* **Directions**: Please rewrite the records below, from the line containing "This screenshot has height=988, width=1144." through the end of the records, with the requests unchanged. Multiply every coordinate in the answers by 0.55, round to whole numbers with halves going up, and leave the pictures out.
----- Material for this exercise
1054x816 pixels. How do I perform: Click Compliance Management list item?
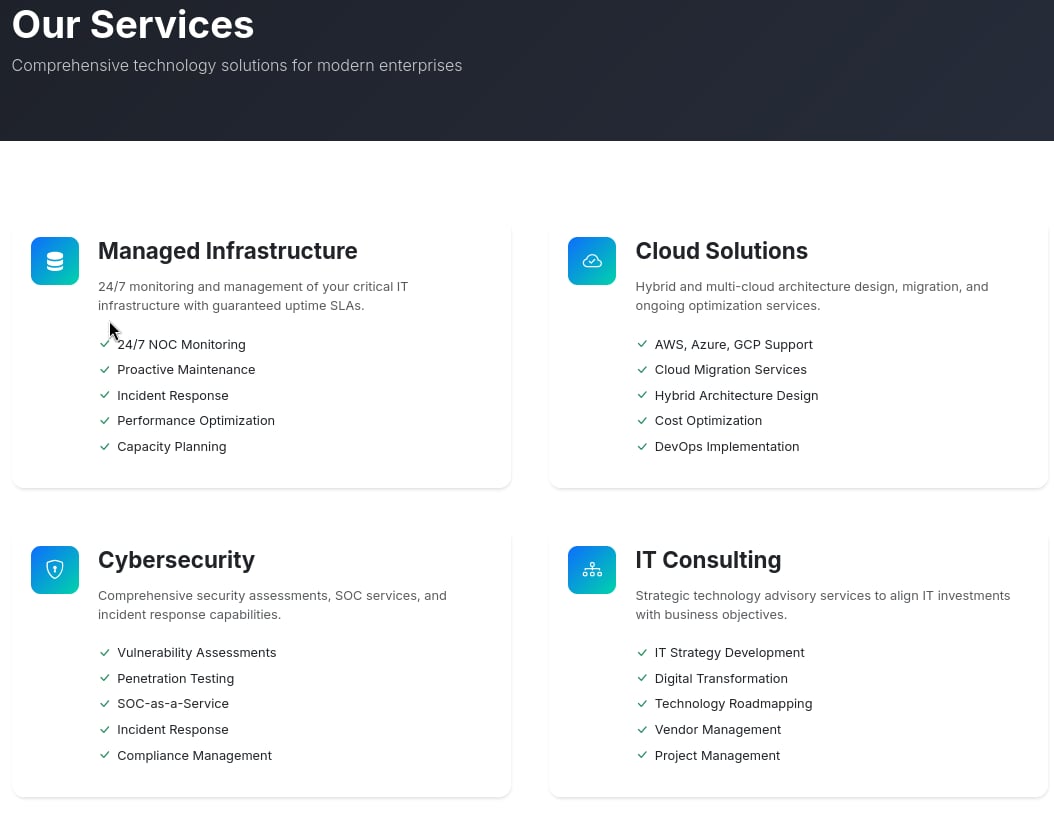(194, 756)
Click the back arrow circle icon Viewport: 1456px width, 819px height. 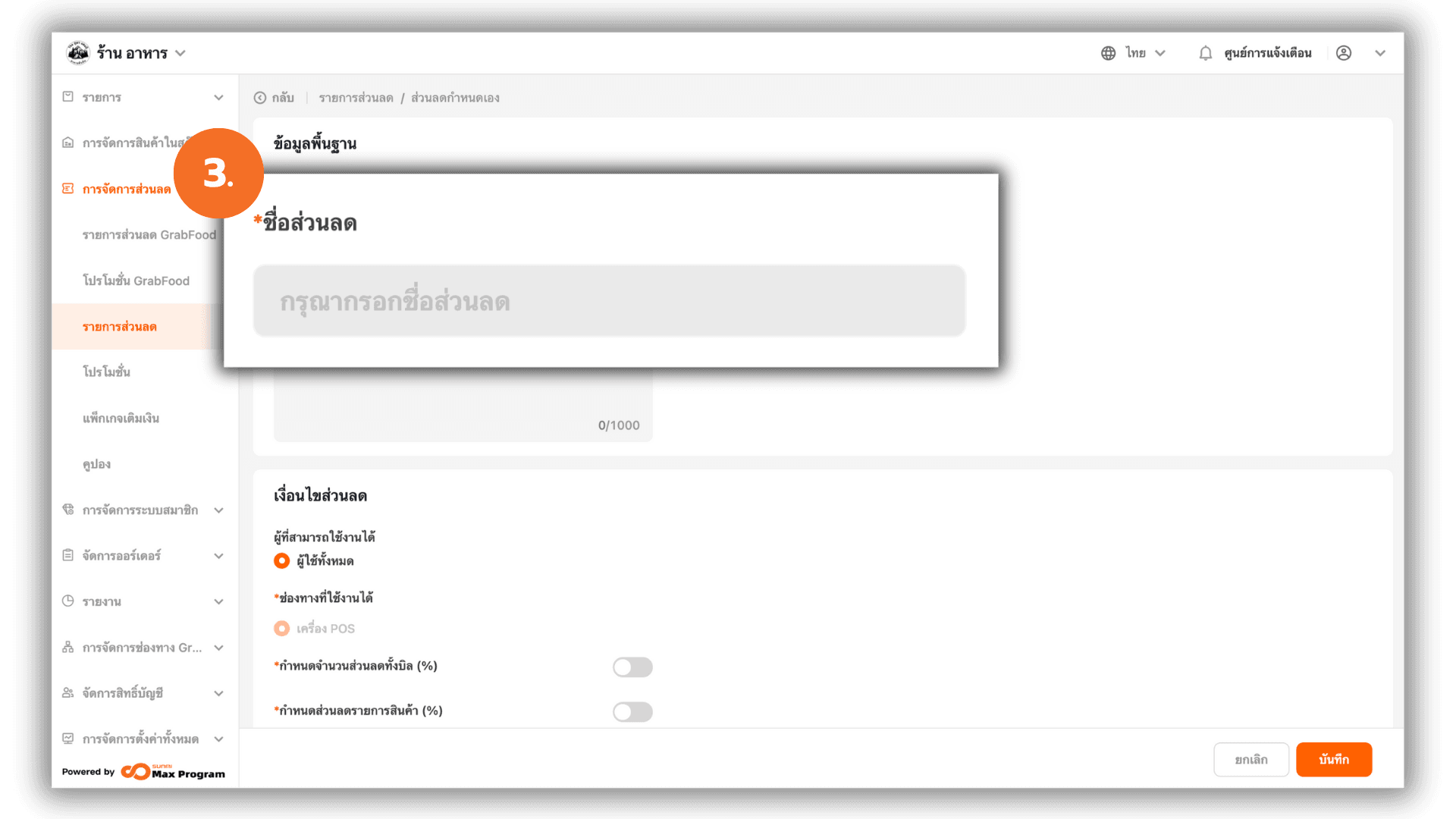pos(260,98)
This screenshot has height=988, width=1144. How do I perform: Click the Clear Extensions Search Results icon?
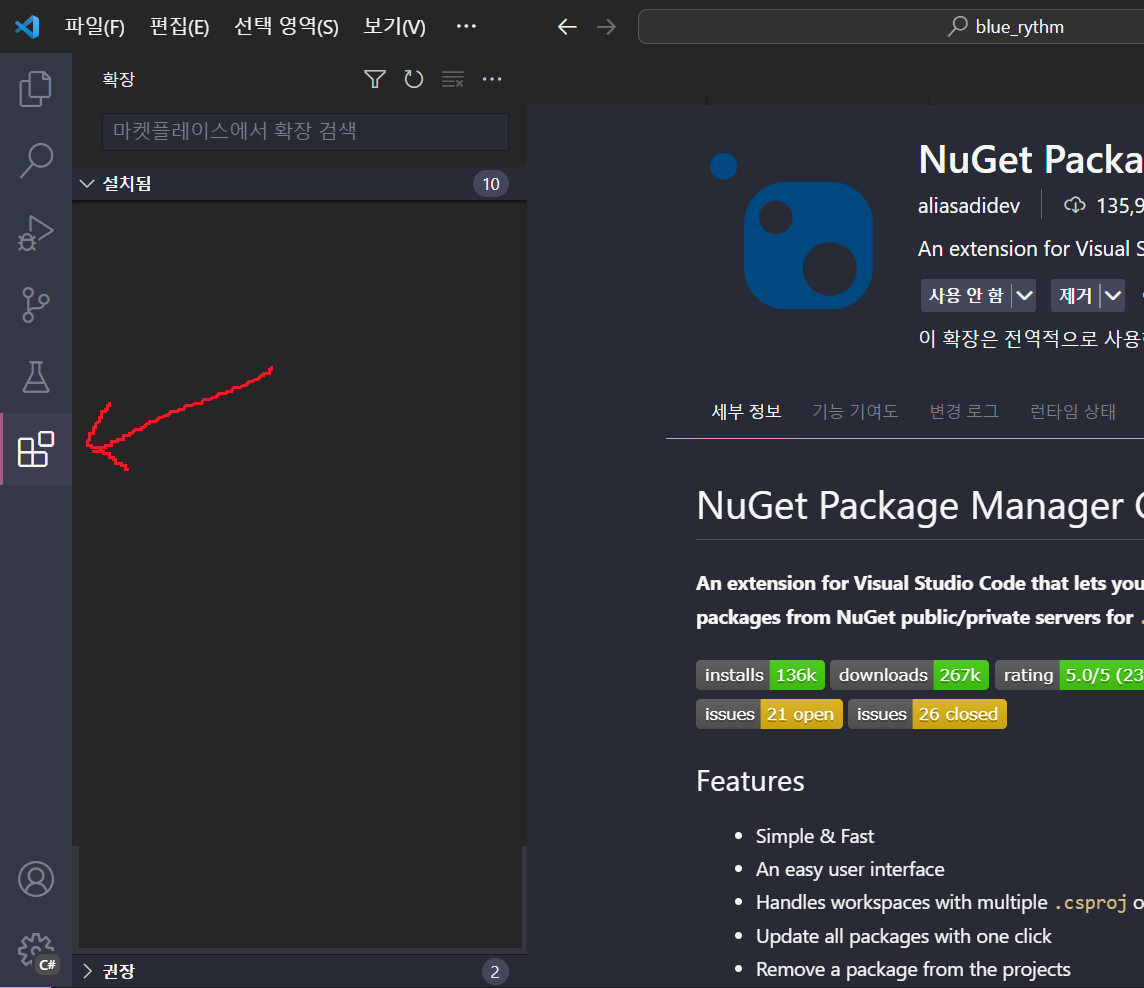[x=453, y=78]
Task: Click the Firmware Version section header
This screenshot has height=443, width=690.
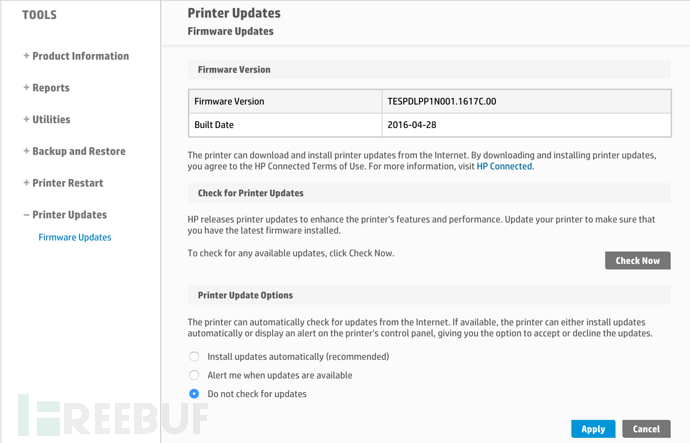Action: tap(429, 70)
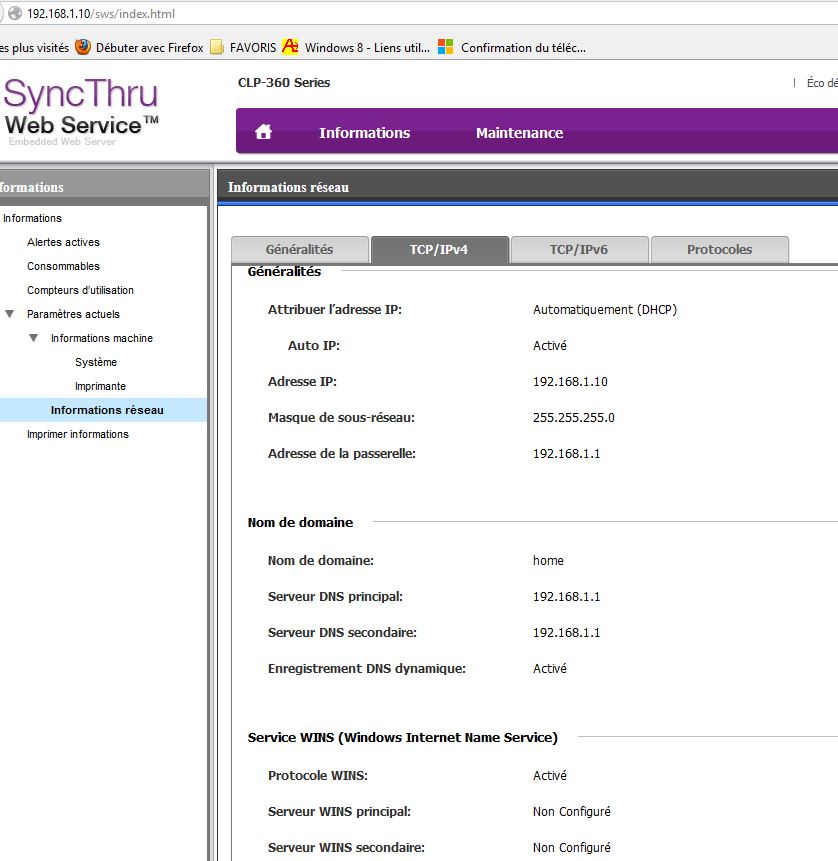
----------
* **Written answer**:
This screenshot has height=988, width=1144. How do I perform: Click the Clear Extensions Search Results icon?
[x=249, y=43]
Task: Click the Firmware Version section header
This screenshot has height=443, width=690.
Action: tap(236, 39)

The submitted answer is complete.